The grammar is totally right, but the semantics make no sense at all. It was originally used as an example of how probabilistic grammars can’t work properly, but it’s also useful for putting to the test other ideas. In this case thinking about this type of sentence will help you work out how and why semantics are hard.
What is the semantic web?
It’s a common framework allowing information to be shared and reused. Information is stored in machine readable formats.
“The Semantic Web is an extension of the current web in which information is given well-defined meaning, better enabling computers and people to work in cooperation.” – Tim Berners-Lee
The semantic web adds a layer of meaning to the existing web. The semantic web is not web 3.0 it is an extension of web 3.0. RDF, OWL and so on add information to resources which allow for machines to “make sense” of them. These things do not use the complex semantics described above.
The semantic web is not about “semantics” as such if you see what I mean. If you use RDF and so forth you will appreciate the distinction.
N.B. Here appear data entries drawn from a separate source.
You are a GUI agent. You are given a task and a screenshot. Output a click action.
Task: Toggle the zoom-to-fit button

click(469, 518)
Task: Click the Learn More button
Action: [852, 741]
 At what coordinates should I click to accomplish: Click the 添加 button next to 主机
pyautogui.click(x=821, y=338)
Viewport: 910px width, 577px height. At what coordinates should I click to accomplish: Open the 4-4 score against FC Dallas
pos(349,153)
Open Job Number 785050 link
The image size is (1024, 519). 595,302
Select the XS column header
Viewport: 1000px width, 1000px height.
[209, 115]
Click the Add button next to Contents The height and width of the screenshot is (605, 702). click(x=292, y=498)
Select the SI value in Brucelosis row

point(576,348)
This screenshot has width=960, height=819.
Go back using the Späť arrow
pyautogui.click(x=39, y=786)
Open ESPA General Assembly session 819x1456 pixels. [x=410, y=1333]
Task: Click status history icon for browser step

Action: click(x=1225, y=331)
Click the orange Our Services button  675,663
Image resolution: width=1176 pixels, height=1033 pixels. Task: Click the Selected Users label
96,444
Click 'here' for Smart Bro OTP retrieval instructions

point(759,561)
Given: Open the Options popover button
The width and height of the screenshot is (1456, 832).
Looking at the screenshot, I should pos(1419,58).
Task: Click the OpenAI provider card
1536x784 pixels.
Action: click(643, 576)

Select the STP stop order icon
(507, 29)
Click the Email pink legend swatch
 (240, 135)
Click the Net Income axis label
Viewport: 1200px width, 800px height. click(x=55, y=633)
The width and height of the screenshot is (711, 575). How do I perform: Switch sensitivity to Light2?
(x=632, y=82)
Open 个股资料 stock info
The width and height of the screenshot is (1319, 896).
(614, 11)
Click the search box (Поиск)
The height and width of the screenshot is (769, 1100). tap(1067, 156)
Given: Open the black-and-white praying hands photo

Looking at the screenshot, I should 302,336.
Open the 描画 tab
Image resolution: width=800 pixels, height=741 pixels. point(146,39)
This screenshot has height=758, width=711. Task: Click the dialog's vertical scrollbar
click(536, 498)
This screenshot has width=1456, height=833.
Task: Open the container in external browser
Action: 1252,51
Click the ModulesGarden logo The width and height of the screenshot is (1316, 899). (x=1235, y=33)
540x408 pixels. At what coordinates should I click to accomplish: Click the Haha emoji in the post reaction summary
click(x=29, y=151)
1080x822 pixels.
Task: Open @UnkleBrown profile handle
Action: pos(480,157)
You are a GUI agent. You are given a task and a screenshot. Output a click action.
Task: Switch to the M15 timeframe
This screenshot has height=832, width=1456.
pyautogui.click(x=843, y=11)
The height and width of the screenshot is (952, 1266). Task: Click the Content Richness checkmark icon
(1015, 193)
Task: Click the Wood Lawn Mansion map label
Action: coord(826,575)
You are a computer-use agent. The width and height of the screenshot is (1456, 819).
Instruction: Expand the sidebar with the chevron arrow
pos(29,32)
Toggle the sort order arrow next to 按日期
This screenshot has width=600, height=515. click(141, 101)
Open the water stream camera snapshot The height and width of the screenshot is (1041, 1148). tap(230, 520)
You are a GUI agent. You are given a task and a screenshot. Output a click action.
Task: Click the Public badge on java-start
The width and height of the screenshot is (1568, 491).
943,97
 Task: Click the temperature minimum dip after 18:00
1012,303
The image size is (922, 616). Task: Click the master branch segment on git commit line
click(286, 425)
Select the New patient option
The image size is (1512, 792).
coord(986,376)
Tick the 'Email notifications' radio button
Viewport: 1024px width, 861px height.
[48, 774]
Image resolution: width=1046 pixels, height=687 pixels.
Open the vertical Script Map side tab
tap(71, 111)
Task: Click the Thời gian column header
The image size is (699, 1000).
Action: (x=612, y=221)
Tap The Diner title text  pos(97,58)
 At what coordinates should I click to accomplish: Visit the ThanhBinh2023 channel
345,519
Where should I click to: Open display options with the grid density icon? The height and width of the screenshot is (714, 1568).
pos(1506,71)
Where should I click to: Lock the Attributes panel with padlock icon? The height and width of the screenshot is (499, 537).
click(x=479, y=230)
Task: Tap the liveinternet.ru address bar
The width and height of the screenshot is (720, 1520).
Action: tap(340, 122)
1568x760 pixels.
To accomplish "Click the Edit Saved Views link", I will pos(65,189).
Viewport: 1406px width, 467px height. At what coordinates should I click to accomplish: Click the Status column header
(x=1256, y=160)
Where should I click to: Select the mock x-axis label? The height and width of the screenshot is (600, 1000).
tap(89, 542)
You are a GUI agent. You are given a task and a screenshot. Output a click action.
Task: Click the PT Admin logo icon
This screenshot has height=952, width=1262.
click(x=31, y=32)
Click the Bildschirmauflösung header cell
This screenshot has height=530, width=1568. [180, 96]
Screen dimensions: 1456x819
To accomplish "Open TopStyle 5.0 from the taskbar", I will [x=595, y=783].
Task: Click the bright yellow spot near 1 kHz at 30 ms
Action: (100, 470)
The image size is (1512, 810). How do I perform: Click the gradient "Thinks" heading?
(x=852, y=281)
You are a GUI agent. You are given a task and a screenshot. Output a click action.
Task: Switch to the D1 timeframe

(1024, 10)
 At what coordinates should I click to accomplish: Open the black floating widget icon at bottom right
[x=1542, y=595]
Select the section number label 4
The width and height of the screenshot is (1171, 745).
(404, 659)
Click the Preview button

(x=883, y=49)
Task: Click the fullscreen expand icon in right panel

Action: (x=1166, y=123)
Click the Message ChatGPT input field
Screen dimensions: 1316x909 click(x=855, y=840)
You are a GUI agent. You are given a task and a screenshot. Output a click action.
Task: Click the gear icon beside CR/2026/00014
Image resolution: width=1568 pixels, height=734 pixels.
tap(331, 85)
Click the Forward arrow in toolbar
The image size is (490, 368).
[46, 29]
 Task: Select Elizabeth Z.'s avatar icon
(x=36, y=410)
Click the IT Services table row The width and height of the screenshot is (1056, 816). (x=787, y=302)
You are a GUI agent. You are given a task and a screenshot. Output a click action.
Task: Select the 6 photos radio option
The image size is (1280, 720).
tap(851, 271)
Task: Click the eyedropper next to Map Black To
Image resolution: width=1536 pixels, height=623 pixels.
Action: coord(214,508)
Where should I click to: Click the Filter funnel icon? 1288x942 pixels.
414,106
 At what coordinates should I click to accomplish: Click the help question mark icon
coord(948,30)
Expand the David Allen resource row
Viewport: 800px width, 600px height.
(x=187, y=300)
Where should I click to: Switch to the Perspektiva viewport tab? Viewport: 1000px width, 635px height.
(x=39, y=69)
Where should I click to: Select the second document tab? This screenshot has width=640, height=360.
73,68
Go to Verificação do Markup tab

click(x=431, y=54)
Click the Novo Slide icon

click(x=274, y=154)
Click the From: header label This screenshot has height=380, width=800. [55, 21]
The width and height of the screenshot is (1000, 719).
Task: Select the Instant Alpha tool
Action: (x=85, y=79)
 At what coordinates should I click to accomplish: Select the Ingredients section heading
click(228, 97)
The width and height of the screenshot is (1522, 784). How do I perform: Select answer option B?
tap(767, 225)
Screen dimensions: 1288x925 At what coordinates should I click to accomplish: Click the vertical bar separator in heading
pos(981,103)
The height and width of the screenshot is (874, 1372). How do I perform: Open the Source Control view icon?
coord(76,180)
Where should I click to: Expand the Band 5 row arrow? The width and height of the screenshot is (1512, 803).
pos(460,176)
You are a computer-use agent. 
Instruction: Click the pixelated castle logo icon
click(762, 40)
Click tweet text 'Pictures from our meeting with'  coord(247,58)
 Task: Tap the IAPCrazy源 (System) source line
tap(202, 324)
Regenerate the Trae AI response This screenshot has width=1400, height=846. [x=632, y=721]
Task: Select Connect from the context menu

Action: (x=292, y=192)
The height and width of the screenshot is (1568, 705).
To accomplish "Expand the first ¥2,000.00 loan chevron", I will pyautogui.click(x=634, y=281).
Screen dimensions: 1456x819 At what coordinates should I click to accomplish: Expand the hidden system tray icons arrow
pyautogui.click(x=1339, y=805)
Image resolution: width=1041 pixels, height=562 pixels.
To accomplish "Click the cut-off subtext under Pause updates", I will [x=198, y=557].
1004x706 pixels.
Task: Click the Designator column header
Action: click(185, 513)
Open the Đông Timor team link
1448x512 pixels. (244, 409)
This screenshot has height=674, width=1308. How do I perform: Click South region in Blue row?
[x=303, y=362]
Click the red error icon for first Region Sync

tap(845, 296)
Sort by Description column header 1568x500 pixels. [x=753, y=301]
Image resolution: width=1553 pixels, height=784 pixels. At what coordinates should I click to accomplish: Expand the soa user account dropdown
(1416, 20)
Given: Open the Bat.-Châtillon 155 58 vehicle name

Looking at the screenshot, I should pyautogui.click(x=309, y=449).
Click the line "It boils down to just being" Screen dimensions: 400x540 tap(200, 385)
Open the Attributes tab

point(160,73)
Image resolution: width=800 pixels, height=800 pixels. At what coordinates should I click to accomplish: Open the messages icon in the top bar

There’s a really nice article at Alt search engines but a couple of things drew my attention and sort of inspired me to write this post. Marissa Mayer said a successful search engine didn’t need “semantics”. This does not refer to semantic web stuff in particular. Her saying this is far more interesting than that don’t you think?
Google does not have a copy of every page on the web and never did, no search engine has. There’s a whole lot of research on “Where to end the crawl”. It’s not practical or efficient to collect every page on the web.
“They’ve taken the worst part – the syntax – and thrown away the best – the decentralized vocabularies of terms. It’s like using microformats without the one thing they do well: the simplicity. This is why I believe Google missed the point. They made the mistake of treating RDFa as an alternative to microformats, which completely ignores its true strength as a structured data format.”
I understand the fear about how everyone has to manually mark-up every single page and so on. The Google way, as they say, you have to. This doesn’t go for the RDFa stuff everyone else has been doing. In fact there’s even an RDF plugin you can use for WordPress, it does it all for you. There are lots of tools out there, you can look at the list I provided as a start. I think that Google will end up picking up on all sem web formats eventually because there is already a lot of that out there.
Anyway, it’s a cool post, read it.
This post is a bit long and a bit “here and there” but I hope it conveys what I hoped to. More semantic web posts will follow, there a lot more to it than RDFa and after lots of investigation into this I chose to use another semantic web idea instead.